Avec la version patroni 2.1.1 and patroni-etcd 2.1.1 and etcd-3.5.0-1 we have no problem
When I simulate the loss of quorum on etcd,
I have python errors with the command "patronictl -c /etc/patroni/patroni.yml list"
Are you aware of this bug?
Why do you think this is a bug?
with the version of patroni 2.1.1 and patroni-etcd 2.1.1 => I have no Python error
well, previously patronictl was showing a stale information and giving an impression that everything is fine.
We need to get Patroni into production. Do you confirm that this is a normal situation and everything is correct?
Best regards
Yes, it is expected behavior. You can get more details why it was changed from #1199
well, previously patronictl was showing a stale information and giving an impression that everything is fine.
I agree that with the version of Patroni 2.1.1, the stale information showed is not exact.
But when upgrading to 3.1.0 version, with the Python error, I thought this was an regression.
And with several Patroni/PostgreSQL instances, I need to check manually every PostgreSQL instance's status (which is Primary or Standby), specially when failsafe_mode: true
option is used, there are apparently differences in PostgreSQL instances between in losing all Etcd nodes and in losing quite a few Etcd nodes with at least one Etcd node alive when in lost of quorum situation.
Otherwise I have to use curl -s http://localhost:8008/patroni
command to query PostgreSQL instances' status one by one. I have also use curl -s http://localhost:8008/cluster
command, which returns no result in some situation.
Hello CyberDem0n,
Did you see the PYTHON errors on my first comment ? : #3014 (comment) with the command "patronictl -c /etc/patroni/patroni.yml list"

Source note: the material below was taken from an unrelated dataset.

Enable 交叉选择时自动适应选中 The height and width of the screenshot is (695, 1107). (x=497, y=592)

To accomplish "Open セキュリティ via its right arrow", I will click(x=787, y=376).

RESULT : .... Traceback (most recent call last):
File "/usr/lib/python3.6/site-packages/patroni/dcs/etcd3.py", line 808, in _load_cluster
cluster = loader(path)
File "/usr/lib/python3.6/site-packages/patroni/dcs/etcd3.py", line 790, in _cluster_loader
for node in self._client.get_cluster(path)

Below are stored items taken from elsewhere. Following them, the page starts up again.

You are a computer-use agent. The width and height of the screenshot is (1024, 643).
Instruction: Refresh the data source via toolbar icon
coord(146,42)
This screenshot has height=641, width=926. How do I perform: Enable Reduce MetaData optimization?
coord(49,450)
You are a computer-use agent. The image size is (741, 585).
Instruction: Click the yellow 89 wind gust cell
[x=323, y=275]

File "/usr/lib/python3.6/site-packages/patroni/dcs/etcd3.py", line 626, in get_cluster
ret = self._etcd3.retry(self.prefix, path, serializable).get('kvs', [])
File "/usr/lib/python3.6/site-packages/patroni/dcs/etcd.py", line 495, in retry
return retry(method, *args, **kwargs)
File "/usr/lib/python3.6/site-packages/patroni/utils.py", line 612, in call ....
Best regards
Why isn't there a clean exit ?
- etcd cluster lost its quorum
patronictl list
does a quorum read, which fails- if command has failed why do you expect a clean exit?
Thank you for your answers